Right when I was about to hunker down and figure out how to implement progressive enhancment the fine folks at Svelte came out with Sapper.
Sapper is almost everything you need to create a web application in the GUI First style as it gives you Svelte, but also helps create a fairly seamless integration with the web server.

In many ways you don't know the web server is there , and you don't really need to care about it for a while. You just code your application assuming the GUI is first, then gradually add in simple files to implement the API in the webserver, and Sapper figures out how to bundle it all together for you. You still can get in and alter how the API works despite Sapper handling most of this for you, so if it doesn't go how you like you can just change it. But, for the most part Sapper has been a dream.

As I've mentioned before, my biggest complaint with web frameworks until now has been the Yet Another File problem. To get even just a basic HTML page working in the browser you must edit as many as 6 or 7 files. In Sapper you just edit 1 file, maybe 2 when you're ready. Everything is mostly just plain old JavaScript code, so no need to do special state management tricks to work around weird ideas of immutability. Just code it naturally and go.

Current Issues with Svelte and Sapper

I believe in being completely transparent about my experience with the technologies I use. I know many open source developers will try to pitch a particular weakness as a strength (events over threads anyone?) but I find that if people don't know about the potential problems when they follow my recommendations then I'm potentially cheating them out of hours of wasted effort later.

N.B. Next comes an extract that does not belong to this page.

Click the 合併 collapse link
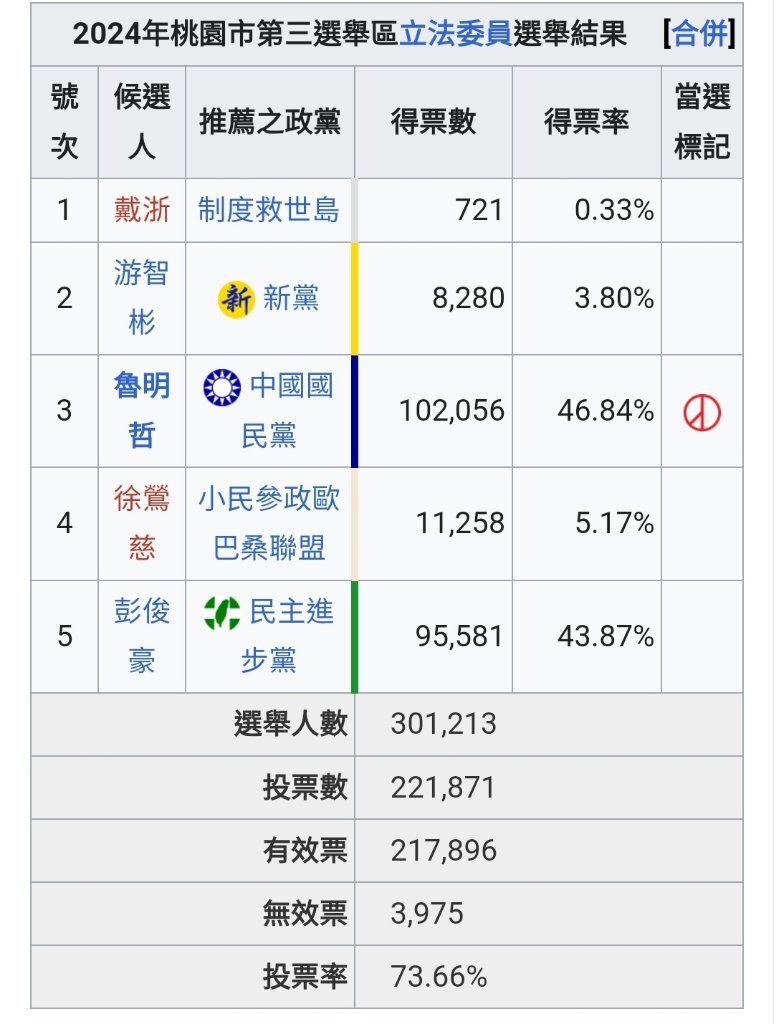The height and width of the screenshot is (1024, 774). tap(700, 34)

Svelte and Sapper are nearly perfect in what I want with a web development tool. They aren't quite a framework like Rails or Django, and the design philosophy of "disappearing" is exactly what I and many people want. Too often I find that web frameworks are trying to impress me with the author's brilliance by forcing me to see everything they made (Rails), or trying to tell me clunky junk is somehow "good for me" (Rails, Django). Svelte just isn't...there. It just works....

Except when it doesn't. My biggest top #1 all time complaint about Svelte and Sapper is their handling of errors and debugging. They could easily fix this, and so far it's only been annoying rather than a complete show stopper, but I've found this one thing to be a total time waster they definitely need to fix:

When you get a syntax error in your Svelte page it prints to the console, and refuses to run the app...but keeps the web server going so your reloads keep working. This makes you think the app is just fine, but it's not changing, so then you waste time until you realize that you probably have an error in the console. I find this irritating because they can easily use their port 10000 connection to show me the error and help me debug it, or at least shut down the web server so I know it's broken.

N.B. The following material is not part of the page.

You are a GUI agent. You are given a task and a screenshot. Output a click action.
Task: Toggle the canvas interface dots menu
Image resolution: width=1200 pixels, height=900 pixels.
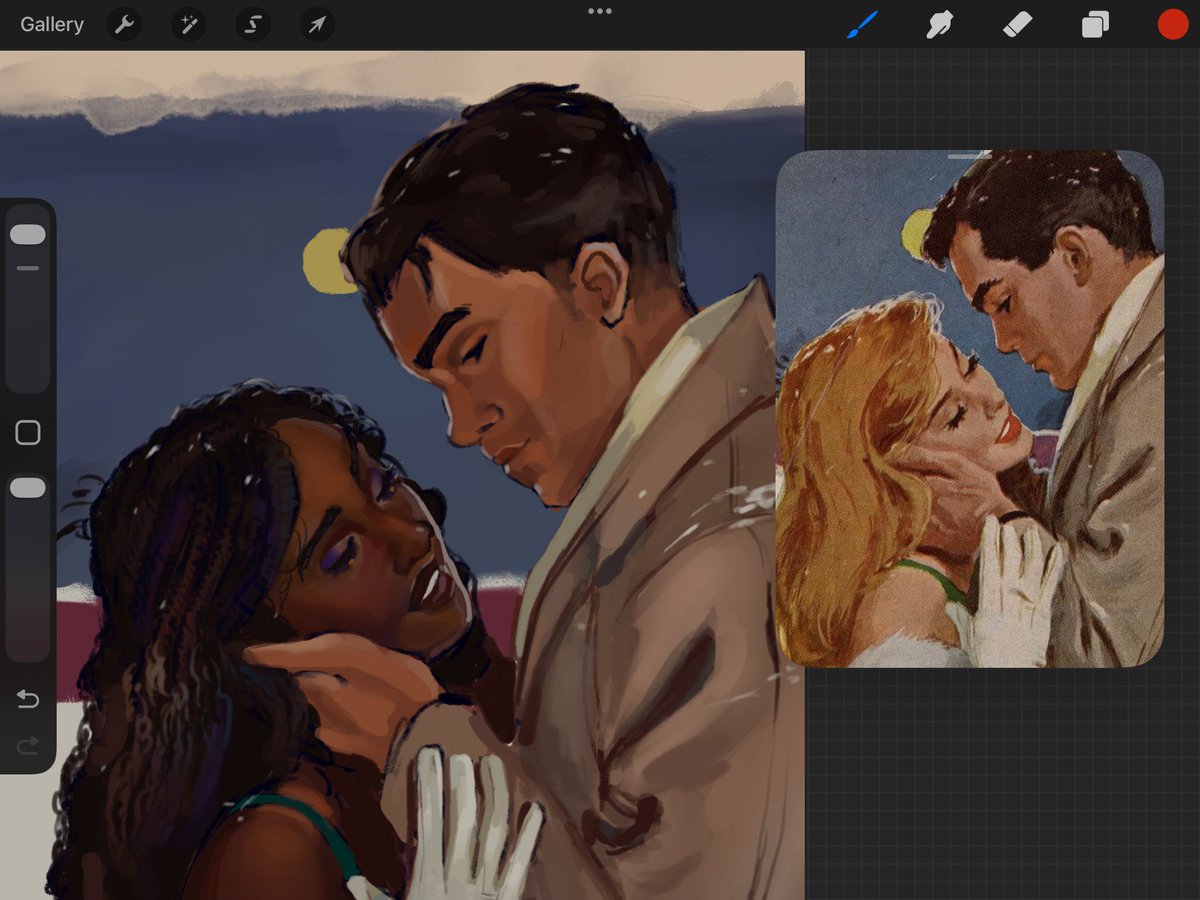599,12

Instead everything in the browser keeps working, but you have to catch the error in the console to know what's going on. A lot of the error reporting goes like this, so you have to constantly have a console running and watch it all the time, and you can't do too much logging or you might miss those errors. I eventually solved it by switching to Pino and will log to a separate file or recorder while keeping the Svelte errors in the console.

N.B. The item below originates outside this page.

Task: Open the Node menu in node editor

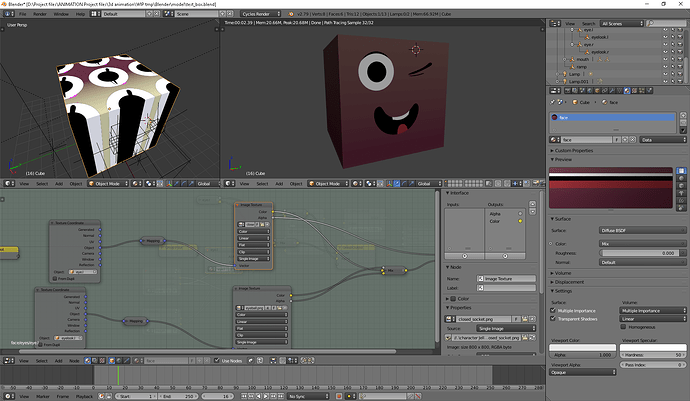Action: tap(74, 361)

However, even though I make this complaint I have to say the other places that Svelte helps me find errors is commendable. For example, it identifies unused CSS selectors, malformed HTML structures, unused variables, accurate syntax errors, and even accessibility problems. This alone makes up for the lazy error reporting for me.

Conclusion

I'm finding Svelte and Sapper to be briliantly done and solving all of my current web development needs. Other than problems with error reporting I find that it gets rid of my main complaint with previous web development systems that required me to edit a ton of files to just make a basic UI. Now with Sapper and Svelte I can get a basic website up and working in no time, and don't have to focus so much on the web framework so I can focus more on what my app should do.